* **SET EXERCISE**: Edit the rows from the line with "This screenshot has height=310, width=775." up to and including the line with "point(203,273)", changing "Where should I click to" to "Where do I click to" and keeping everything else the same.

Rows on finding words and elements:
--- start ---

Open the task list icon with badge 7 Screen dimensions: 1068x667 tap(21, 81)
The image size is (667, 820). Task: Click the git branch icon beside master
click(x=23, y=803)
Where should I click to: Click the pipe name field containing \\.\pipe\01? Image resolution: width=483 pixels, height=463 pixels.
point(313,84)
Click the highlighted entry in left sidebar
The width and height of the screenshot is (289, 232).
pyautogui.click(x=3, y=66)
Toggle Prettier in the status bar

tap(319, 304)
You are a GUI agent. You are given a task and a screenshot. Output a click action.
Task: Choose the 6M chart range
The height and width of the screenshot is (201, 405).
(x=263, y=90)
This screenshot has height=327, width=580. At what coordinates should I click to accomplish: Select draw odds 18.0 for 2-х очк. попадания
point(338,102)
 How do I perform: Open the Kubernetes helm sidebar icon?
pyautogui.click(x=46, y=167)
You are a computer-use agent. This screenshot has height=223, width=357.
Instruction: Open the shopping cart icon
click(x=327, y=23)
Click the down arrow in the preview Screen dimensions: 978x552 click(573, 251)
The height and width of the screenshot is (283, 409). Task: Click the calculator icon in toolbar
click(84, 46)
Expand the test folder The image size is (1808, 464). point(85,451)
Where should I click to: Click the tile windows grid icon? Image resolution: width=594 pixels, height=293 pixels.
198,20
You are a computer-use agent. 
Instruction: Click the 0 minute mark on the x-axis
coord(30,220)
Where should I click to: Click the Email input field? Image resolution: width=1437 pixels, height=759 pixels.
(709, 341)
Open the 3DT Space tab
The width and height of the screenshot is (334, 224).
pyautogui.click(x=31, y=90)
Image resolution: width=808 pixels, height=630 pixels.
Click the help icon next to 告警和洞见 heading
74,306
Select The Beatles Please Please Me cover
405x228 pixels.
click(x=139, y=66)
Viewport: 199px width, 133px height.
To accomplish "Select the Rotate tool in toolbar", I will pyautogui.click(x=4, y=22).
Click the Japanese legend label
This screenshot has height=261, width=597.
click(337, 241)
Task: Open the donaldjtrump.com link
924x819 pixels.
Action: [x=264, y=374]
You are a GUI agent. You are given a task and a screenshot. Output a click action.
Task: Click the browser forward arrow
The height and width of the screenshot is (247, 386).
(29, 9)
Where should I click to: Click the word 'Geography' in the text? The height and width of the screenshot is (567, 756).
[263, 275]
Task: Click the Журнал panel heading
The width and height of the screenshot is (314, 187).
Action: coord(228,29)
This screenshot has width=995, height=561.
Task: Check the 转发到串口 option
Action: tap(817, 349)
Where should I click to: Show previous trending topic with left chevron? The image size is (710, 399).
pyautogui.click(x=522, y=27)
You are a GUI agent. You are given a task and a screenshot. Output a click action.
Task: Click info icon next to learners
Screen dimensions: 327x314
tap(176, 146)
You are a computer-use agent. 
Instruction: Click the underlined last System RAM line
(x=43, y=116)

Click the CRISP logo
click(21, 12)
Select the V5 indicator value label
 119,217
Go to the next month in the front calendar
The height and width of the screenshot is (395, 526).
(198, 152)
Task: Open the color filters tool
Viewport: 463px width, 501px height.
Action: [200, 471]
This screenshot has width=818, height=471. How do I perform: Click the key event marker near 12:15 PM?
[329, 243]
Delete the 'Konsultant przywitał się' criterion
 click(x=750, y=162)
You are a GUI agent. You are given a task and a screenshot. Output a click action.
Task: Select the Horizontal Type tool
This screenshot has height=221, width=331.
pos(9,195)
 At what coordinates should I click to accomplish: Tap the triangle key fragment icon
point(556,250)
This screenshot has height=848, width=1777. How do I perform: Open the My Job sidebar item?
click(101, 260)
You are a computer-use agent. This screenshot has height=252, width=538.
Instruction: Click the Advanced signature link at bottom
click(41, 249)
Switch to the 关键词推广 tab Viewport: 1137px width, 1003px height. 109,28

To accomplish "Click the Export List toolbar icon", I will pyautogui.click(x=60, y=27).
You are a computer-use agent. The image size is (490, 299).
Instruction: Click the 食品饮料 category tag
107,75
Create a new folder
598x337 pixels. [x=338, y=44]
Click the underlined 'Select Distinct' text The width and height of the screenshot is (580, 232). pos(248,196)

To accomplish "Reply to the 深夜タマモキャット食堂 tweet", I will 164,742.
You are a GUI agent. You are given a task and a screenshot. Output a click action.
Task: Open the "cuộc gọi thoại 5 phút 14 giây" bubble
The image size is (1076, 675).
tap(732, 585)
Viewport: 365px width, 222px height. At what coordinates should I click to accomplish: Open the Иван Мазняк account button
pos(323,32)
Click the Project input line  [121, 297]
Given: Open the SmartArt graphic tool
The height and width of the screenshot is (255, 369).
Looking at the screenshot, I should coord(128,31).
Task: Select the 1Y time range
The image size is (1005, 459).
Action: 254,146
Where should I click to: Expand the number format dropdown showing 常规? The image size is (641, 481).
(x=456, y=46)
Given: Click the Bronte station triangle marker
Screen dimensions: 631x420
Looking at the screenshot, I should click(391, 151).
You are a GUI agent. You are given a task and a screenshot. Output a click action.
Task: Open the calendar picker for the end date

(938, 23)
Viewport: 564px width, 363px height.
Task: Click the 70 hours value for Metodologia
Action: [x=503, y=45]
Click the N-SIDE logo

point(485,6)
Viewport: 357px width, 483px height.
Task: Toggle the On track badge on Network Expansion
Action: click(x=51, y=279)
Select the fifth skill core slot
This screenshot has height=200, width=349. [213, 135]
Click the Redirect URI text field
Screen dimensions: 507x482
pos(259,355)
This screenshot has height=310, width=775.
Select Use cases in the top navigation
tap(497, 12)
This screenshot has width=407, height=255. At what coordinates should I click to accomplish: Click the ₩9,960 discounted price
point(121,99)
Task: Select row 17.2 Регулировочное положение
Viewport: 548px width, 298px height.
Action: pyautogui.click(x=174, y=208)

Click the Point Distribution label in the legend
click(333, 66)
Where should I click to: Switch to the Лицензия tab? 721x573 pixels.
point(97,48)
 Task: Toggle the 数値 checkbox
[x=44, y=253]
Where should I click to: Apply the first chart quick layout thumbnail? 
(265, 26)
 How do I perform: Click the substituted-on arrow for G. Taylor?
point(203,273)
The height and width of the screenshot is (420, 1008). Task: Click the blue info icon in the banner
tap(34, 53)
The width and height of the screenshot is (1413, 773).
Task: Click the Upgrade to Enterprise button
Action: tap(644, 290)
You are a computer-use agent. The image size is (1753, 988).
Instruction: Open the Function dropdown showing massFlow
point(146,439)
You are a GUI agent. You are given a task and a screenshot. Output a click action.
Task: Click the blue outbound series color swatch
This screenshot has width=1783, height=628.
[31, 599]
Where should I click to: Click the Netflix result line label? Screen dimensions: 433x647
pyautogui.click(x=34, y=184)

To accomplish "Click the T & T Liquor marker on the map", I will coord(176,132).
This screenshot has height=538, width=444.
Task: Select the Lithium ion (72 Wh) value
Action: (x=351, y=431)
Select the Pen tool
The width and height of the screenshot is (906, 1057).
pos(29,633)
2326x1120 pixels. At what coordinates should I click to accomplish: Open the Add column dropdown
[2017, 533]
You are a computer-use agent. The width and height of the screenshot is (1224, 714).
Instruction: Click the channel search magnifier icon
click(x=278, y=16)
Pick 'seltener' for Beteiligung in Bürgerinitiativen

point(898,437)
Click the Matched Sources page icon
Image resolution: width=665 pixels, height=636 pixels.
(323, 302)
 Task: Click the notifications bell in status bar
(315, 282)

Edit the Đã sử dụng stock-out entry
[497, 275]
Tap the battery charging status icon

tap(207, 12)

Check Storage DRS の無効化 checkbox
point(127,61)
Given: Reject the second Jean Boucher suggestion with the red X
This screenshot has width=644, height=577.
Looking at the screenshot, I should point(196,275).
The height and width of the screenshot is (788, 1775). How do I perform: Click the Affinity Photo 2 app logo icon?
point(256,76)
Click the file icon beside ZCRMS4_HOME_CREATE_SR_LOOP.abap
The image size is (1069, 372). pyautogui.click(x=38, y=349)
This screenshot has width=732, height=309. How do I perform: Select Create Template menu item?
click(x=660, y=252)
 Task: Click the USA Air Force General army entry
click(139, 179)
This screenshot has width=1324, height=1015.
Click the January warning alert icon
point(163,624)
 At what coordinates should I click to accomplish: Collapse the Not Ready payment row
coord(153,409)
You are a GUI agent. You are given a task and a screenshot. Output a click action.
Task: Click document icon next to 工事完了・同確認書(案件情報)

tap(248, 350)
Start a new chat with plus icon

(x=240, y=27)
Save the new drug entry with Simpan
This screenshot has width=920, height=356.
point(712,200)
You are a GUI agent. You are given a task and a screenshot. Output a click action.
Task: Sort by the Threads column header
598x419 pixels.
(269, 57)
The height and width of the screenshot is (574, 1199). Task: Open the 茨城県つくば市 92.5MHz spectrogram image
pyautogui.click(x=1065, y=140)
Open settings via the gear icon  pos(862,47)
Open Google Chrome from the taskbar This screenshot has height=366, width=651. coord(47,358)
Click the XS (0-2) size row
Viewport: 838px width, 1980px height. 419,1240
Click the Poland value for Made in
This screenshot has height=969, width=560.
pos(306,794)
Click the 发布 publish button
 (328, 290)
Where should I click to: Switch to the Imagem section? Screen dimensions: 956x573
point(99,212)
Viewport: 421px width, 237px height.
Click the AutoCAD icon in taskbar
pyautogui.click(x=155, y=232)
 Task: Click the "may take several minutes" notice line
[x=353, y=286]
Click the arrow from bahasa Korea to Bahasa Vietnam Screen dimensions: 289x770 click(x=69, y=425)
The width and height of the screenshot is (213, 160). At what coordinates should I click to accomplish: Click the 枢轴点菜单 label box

--- end ---

* **RESULT**:
This screenshot has height=310, width=775.
Select Use cases in the top navigation
tap(497, 12)
This screenshot has width=407, height=255. At what coordinates should I click to accomplish: Click the ₩9,960 discounted price
point(121,99)
Task: Select row 17.2 Регулировочное положение
Viewport: 548px width, 298px height.
Action: pyautogui.click(x=174, y=208)

Click the Point Distribution label in the legend
click(333, 66)
Where do I click to: Switch to the Лицензия tab? 721x573 pixels.
point(97,48)
 Task: Toggle the 数値 checkbox
[x=44, y=253]
Where do I click to: Apply the first chart quick layout thumbnail? 
(265, 26)
 How do I perform: Click the substituted-on arrow for G. Taylor?
point(203,273)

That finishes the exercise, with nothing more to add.